CHAPTER
NUMEXPR ON NUMPY VECTORS
numexpr is a wonderfully simple library - you wrap your numpy expression in numexpr.evaluate(<your code>) and often it’ll simply run faster! In the example below I’ve commented out the numpy vector code from the section above and replaced it with the numexpr variant:
import numexpr
...
def calculate_z_numpy(q, maxiter, z):
output = np.resize(np.array(0,), q.shape)
for iteration in range(maxiter):
#z = z*z + q
z = numexpr.evaluate("z*z+q")
#done = np.greater(abs(z), 2.0)
done = numexpr.evaluate("abs(z).real > 2.0")
#q = np.where(done,0+0j, q)
q = numexpr.evaluate("where(done, 0+0j, q)")
#z = np.where(done,0+0j, z)
z = numexpr.evaluate("where(done, 0+0j, z)")
#output = np.where(done, iteration, output)
output = numexpr.evaluate("where(done, iteration, output)")
return output
I’ve replaced np.greater with >, the use of np.greater just showed another way of achieving the same task earlier (but numexpr doesn’t let us refer to numpy functions, just the functions it provides).
You can only use numexpr on numpy code and it only makes sense to use it on vector operations. In the background numexpr breaks operations down into smaller segments that will fit into the CPU’s cache, it’ll also auto-vectorise across the available math units on the CPU if possible.
On my dual-core MacBook I see a 2-3* speed-up.
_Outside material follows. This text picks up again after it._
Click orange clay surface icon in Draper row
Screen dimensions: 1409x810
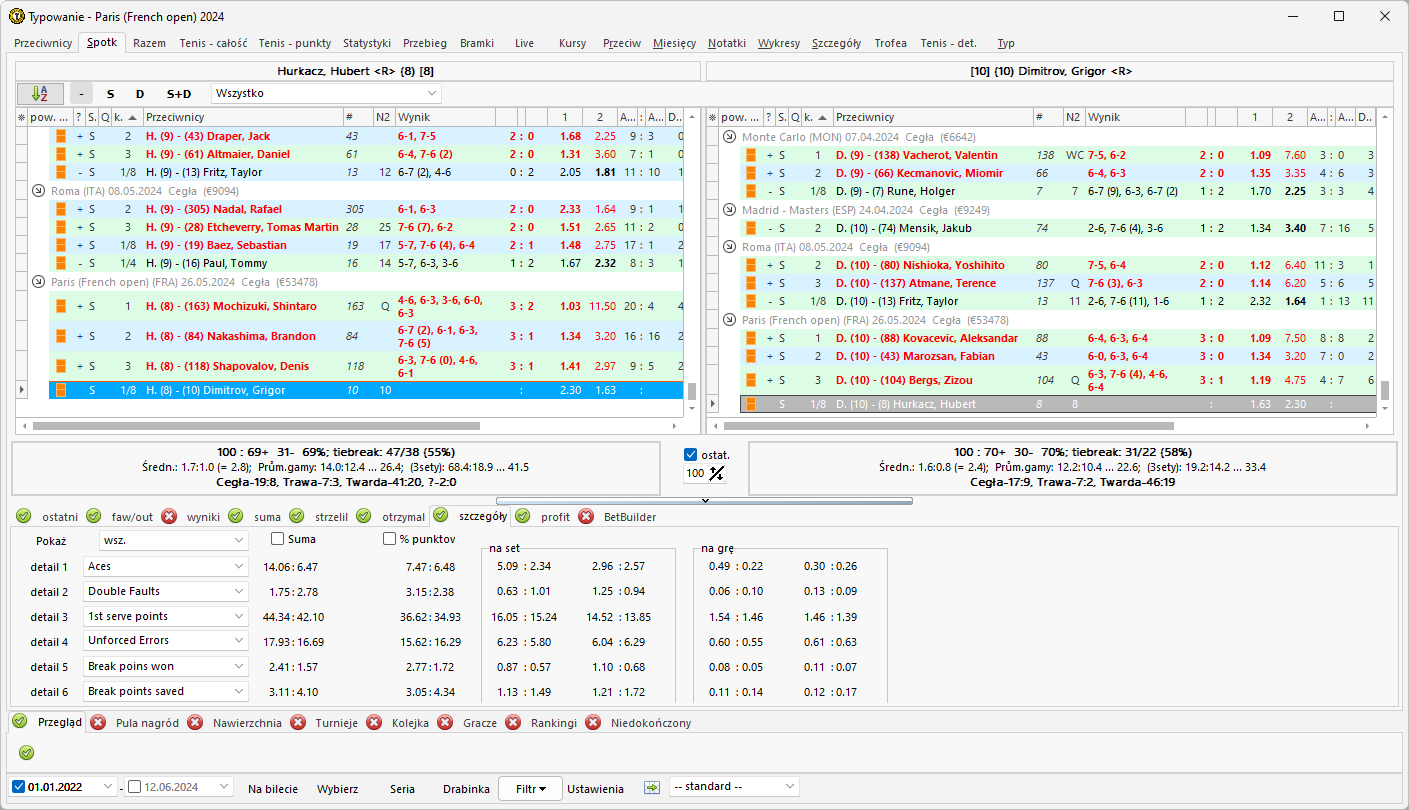coord(60,136)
If I had an Intel MKL version of numexpr (warning - needs a commercial license from Intel or Enthought) then I might see an even greater speed-up.
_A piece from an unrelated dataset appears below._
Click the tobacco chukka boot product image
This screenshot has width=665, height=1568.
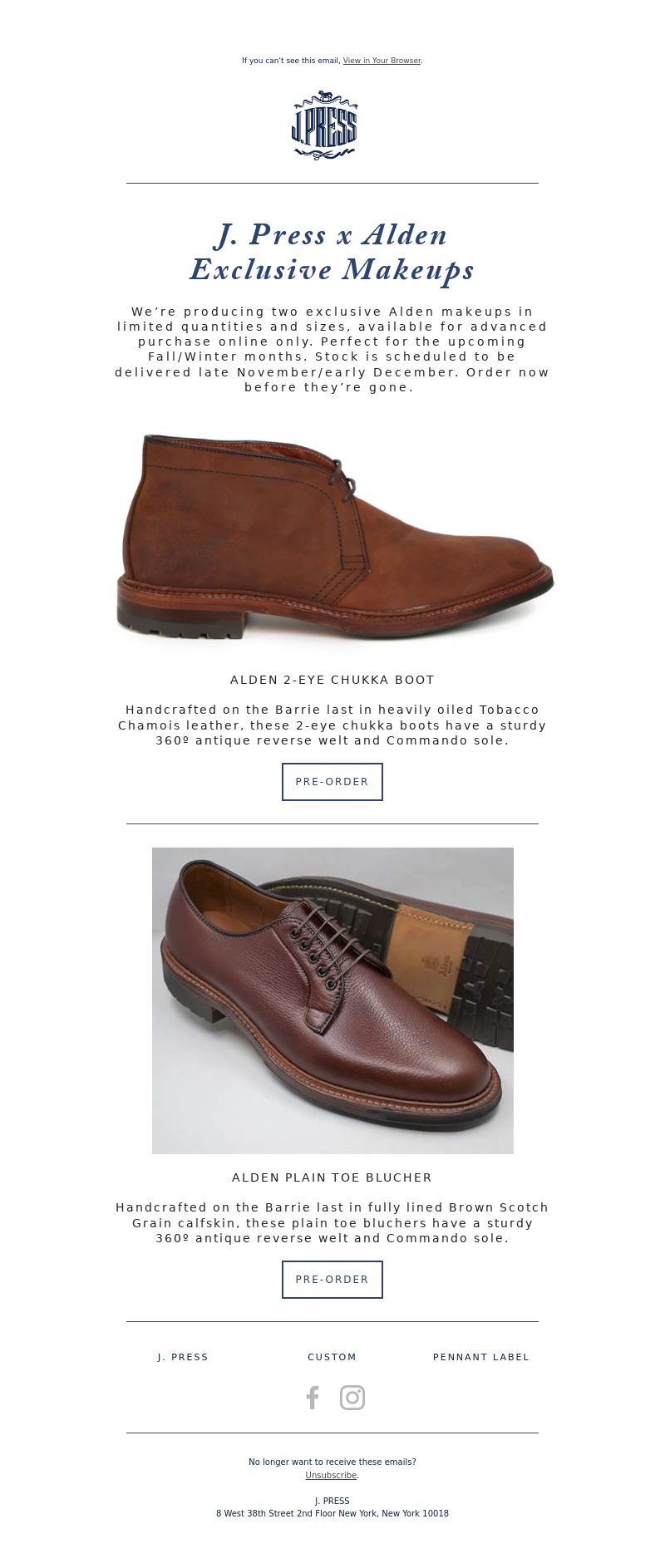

numexpr can give us some useful system information:
>>> numexpr.print_versions()
-=-=-=-=-=-=-=-=-=-=-=-=-=-=-=-=-=-=-=-=-=-=-=-=-=-=-=-=-=-=-=-=-=-=-=
Numexpr version: 1.4.2
NumPy version: 1.5.1
Python version: 2.7.1 (r271:86882M, Nov 30 2010, 09:39:13)
[GCC 4.0.1 (Apple Inc. build 5494)]
Platform: darwin-i386
AMD/Intel CPU? False
VML available? False
Detected cores: 2
-=-=-=-=-=-=-=-=-=-=-=-=-=-=-=-=-=-=-=-=-=-=-=-=-=-=-=-=-=-=-=-=-=-=-=
It can also gives us some very low-level information about our CPU:
>>> numexpr.cpu.info
{’arch’: ’i386’,
’machine’: ’i486’,
’sysctl_hw’: {’hw.availcpu’: ’2’,
’hw.busfrequency’: ’1064000000’,
’hw.byteorder’: ’1234’,
’hw.cachelinesize’: ’64’,
’hw.cpufrequency’: ’2000000000’,
’hw.epoch’: ’0’,
’hw.l1dcachesize’: ’32768’,
’hw.l1icachesize’: ’32768’,
’hw.l2cachesize’: ’3145728’,
’hw.l2settings’: ’1’,
’hw.machine’: ’i386’,
’hw.memsize’: ’4294967296’,
’hw.model’: ’MacBook5,2’,
’hw.ncpu’: ’2’,
’hw.pagesize’: ’4096’,
’hw.physmem’: ’2147483648’,
’hw.tbfrequency’: ’1000000000’,
’hw.usermem’: ’1841561600’,
’hw.vectorunit’: ’1’}}
We can also use it to pre-compile expressions (so they don’t have to be compiled dynamically in each loop - this can save time if you have a very fast loop) and then look as the disassembly (though I doubt you’d do anything with the disassembled output):
>>> expr=numexpr.NumExpr(’avector > 2.0’) # pre-compile an expression
>>> numexpr.disassemble(expr):
[(’gt_bdd’, ’r0’, ’r1[output]’, ’c2[2.0]’)]
>>> somenbrs=np.arange(10) # -> array([0, 1, 2, 3, 4, 5, 6, 7, 8, 9])
>>> expr.run(somenbrs)
array([False, False, False, True, True, True, True, True, True, True], dtype=bool)
You might choose to pre-compile an expression in a fast loop if the overhead of compiling (as reported by kernprof.py) reduces the benefit of the speed-ups achieved.